The /deep research command fits within this ecosystem. It’s a workflow that, when invoked, kicks off a structured multi-agent research process rather than a single-agent response.


What /deep Does: Parallel Agents, Not Sequential Reasoning

The fundamental difference between asking Claude Code a research question directly versus using /deep comes down to parallelism and verification.

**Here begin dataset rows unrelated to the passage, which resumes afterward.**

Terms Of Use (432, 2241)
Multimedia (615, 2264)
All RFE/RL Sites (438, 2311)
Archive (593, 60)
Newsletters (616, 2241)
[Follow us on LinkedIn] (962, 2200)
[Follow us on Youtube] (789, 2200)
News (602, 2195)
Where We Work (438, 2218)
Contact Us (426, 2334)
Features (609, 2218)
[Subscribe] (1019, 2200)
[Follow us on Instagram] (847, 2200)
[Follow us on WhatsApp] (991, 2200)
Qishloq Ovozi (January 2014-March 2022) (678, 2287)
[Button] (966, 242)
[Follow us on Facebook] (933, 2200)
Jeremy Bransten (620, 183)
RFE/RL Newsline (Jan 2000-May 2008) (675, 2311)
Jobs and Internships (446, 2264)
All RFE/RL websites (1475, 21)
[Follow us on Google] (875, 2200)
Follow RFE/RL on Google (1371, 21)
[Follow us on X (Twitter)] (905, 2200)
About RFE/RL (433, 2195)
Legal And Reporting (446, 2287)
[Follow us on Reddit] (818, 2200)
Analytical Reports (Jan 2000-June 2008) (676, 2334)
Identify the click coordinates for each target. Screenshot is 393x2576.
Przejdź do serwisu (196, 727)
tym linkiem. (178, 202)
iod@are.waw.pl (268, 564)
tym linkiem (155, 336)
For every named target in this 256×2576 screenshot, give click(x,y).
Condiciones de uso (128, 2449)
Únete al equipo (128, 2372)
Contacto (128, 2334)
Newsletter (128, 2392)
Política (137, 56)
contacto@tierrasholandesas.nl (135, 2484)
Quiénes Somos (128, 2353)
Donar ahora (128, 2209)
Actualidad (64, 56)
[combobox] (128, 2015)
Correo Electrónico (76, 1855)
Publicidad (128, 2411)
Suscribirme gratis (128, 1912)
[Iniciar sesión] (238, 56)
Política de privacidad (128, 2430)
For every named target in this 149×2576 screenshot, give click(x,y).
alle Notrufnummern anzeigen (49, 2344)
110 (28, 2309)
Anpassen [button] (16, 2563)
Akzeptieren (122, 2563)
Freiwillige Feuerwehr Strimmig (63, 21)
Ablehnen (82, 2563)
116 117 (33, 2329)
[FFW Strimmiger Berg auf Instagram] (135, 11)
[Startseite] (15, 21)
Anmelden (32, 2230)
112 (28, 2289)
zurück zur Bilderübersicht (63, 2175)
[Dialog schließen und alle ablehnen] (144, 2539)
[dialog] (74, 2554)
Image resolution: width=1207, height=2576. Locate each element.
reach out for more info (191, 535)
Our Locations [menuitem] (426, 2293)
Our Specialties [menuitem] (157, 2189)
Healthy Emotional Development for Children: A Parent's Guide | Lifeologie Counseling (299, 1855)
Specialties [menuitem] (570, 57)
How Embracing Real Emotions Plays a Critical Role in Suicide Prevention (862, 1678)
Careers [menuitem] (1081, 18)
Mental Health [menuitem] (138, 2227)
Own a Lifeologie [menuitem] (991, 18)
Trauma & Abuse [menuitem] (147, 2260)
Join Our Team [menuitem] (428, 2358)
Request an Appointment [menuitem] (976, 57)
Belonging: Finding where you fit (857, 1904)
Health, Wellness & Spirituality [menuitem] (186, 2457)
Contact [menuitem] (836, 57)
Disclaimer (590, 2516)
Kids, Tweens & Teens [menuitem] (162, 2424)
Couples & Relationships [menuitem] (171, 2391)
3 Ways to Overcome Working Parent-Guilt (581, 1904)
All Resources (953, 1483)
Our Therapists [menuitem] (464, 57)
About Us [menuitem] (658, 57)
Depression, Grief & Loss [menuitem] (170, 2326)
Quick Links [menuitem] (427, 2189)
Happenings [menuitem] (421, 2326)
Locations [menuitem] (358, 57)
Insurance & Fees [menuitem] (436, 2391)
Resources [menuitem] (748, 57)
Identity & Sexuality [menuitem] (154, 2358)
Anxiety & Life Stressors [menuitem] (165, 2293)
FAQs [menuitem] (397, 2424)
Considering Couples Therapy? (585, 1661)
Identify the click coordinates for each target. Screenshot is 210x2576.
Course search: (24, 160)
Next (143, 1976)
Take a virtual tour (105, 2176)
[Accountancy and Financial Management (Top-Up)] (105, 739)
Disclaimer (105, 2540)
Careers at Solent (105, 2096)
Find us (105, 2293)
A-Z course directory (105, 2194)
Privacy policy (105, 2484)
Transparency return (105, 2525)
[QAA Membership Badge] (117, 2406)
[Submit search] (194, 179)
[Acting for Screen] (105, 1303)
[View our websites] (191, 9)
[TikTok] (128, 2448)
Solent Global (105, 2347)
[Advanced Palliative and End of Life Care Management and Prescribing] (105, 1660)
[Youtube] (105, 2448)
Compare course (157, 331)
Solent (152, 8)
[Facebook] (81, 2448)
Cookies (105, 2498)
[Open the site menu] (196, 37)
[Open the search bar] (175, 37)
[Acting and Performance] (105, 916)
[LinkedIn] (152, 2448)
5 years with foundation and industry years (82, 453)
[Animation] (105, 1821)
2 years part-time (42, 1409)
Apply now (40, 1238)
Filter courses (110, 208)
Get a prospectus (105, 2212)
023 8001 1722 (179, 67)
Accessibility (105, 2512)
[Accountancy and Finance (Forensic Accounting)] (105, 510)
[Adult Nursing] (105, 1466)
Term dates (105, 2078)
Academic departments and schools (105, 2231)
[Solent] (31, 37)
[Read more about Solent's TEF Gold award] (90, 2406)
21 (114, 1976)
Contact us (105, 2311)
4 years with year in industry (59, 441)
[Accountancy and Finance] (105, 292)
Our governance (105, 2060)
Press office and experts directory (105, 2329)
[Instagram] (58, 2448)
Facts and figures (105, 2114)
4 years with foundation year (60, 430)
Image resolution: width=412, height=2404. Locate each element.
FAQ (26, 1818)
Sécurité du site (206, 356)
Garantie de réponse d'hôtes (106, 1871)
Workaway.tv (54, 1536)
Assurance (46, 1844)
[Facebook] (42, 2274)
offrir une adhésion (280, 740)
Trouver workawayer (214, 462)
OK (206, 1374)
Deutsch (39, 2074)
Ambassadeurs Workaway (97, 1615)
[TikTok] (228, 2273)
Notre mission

When you type a question directly into Claude Code, it reasons through the problem sequentially — one chain of thought, one set of retrieved information, one answer. That works fine for most tasks. But for complex research questions — especially ones where accuracy matters, where information might be ambiguous, or where you need comprehensive coverage — a single pass can miss things or confidently assert claims that don’t hold up under scrutiny.

The /deep command changes the architecture of that process.

Spawning Subagents in Parallel

When you invoke /deep, Claude Code uses its Task tool to spin up multiple subagents that work simultaneously. Each subagent gets a research assignment — typically a different angle or sub-question related to your main query. They work in parallel, meaning you’re not waiting for one to finish before the next starts.

This is meaningful for time savings, but the bigger benefit is diversity of inquiry. Each subagent may retrieve different sources, approach the question from a different framing, and arrive at different intermediate conclusions.

Voting on Claims

Once the subagents complete their individual research passes, there’s a synthesis step — often described as “voting on claims.” This doesn’t mean agents are literally casting ballots in some formal algorithm, but rather that the orchestrating process compares what each subagent found and weighs the consistency of claims across sources.

If three out of four subagents independently found the same fact from different sources, that claim gets higher confidence. If one subagent surfaced a claim that no other found, it gets flagged as uncertain or noted with caveats. This cross-referencing is what distinguishes /deep from a standard single-pass research query.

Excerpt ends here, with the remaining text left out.